OK, let’s deconstruct the PR debacle known as Congressman Anthony Weiner.  First, the good news:  he’s going to be a dad, though not quite in time to win any father of the year awards this year.  And more good news…unlike with John Edwards, the woman who’s pregnant is actually his wife (at least for now).

What exactly happened to derail the Weiner train?  Some have suggested it’s a delayed reaction to his nerdy days in high school,  Now, those of you who know me are going to find this difficult to believe, but I too was just a bit, shall we say, socially challenged as a teenager.  Let me just say those of us who sat at the dweeb table in the school cafeteria haven’t all grown up to tweet photos of ourselves in Jockey shorts (you’re welcome). 

I do, however, have at least one thing in common with the Congressman:  he told one of his Twitter gals that he was a caped crusader looking for a sidekick.  Well, when I was five or six, my mom would tuck a terrycloth towel in the back of my shirt and I’d walk around the neighborhood pretending to be Superman or Spiderman or Batman (Bam! Pow! Whack!). However, when no one wanted to be relegated to the role of being my sidekick, I just invented yet another imaginary friend.  Hence, my first PR pointer to politicians: imaginary friends rarely rat you out and tend to be difficult for the media to locate.

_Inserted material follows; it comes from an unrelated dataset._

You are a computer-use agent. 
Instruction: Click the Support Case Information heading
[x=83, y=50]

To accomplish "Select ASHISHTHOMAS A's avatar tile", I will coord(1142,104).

Anyhow, let’s review the Congressman’s soup-to-nuts PR strategy:

1.       Ignore reporters’ questions by saying you refuse to dignify such ludicrous accusations with a response.

2.       Pointedly attack any reporter (using the word “jackass”) who would ask such questions…and encourage others to do the same. 

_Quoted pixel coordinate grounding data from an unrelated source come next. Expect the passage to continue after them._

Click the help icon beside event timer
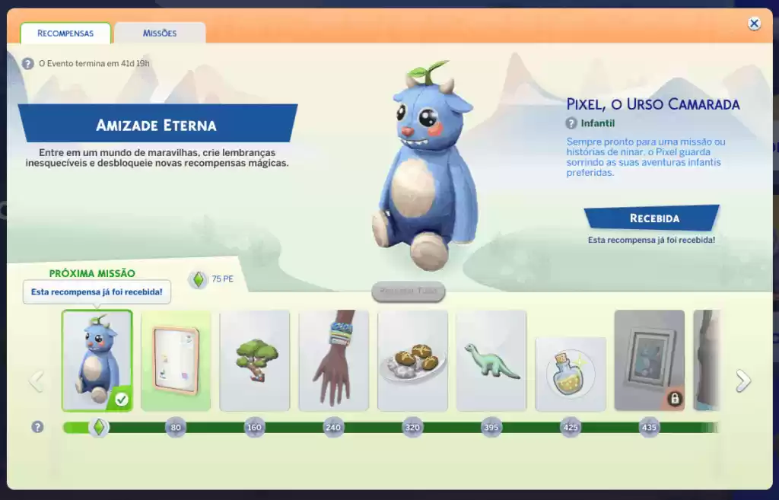Image resolution: width=779 pixels, height=500 pixels. [28, 64]
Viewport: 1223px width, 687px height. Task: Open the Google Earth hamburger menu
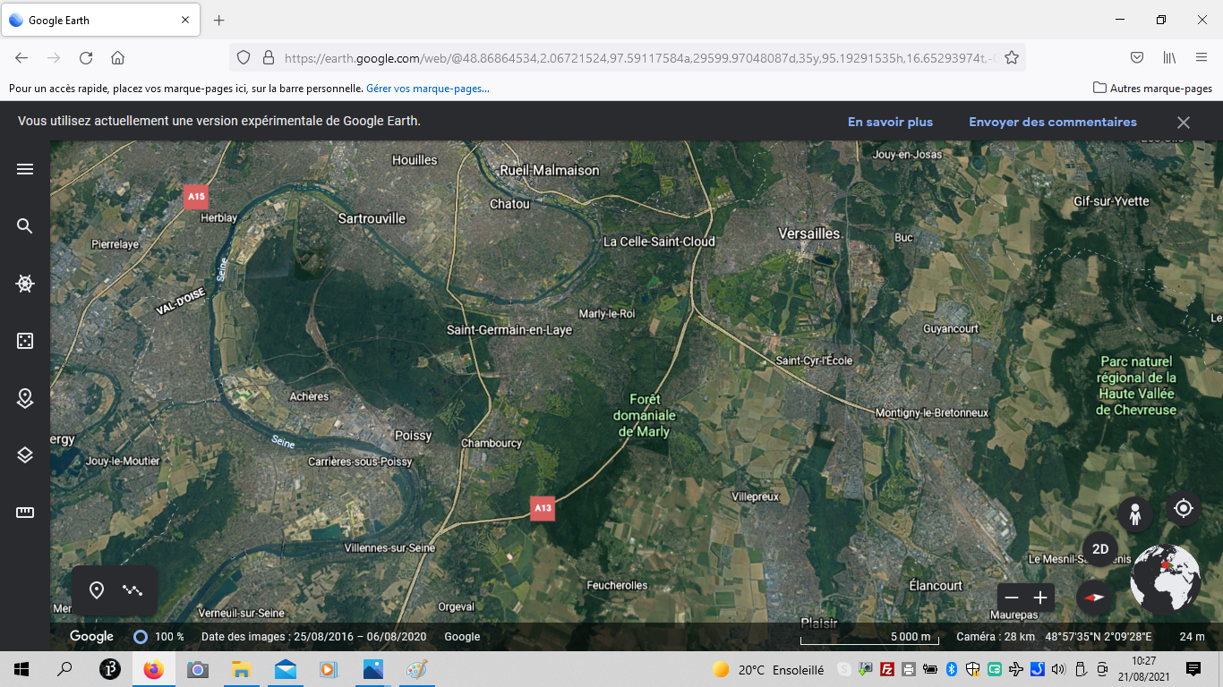(x=25, y=169)
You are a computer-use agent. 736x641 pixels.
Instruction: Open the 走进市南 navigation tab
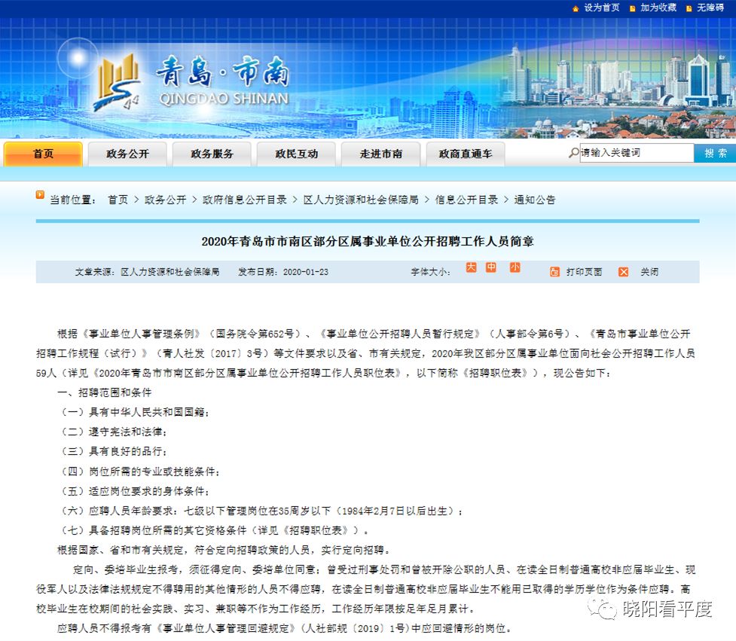coord(380,154)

3.       Upon reflection, opt to sit down with various journalists and media personalities and do long one-on-one interviews denying any inappropriate behavior, explaining you got hacked but don’t feel the need to involve the FBI  (read that as:  “I don’t want to illegally file a false report”)

4.       Upon more reflection—which occurs right around the time you realize things like this don’t go away because you want them to—admit you lied.

So friends and colleagues, what do you think?  If you were on the Congressman’s communications staff, and he came clean to you from the start, how would you suggest he handle it to minimize the damage…and perhaps hold onto his job?  And would you take away his BlackBerry? (or at least disable the camera?)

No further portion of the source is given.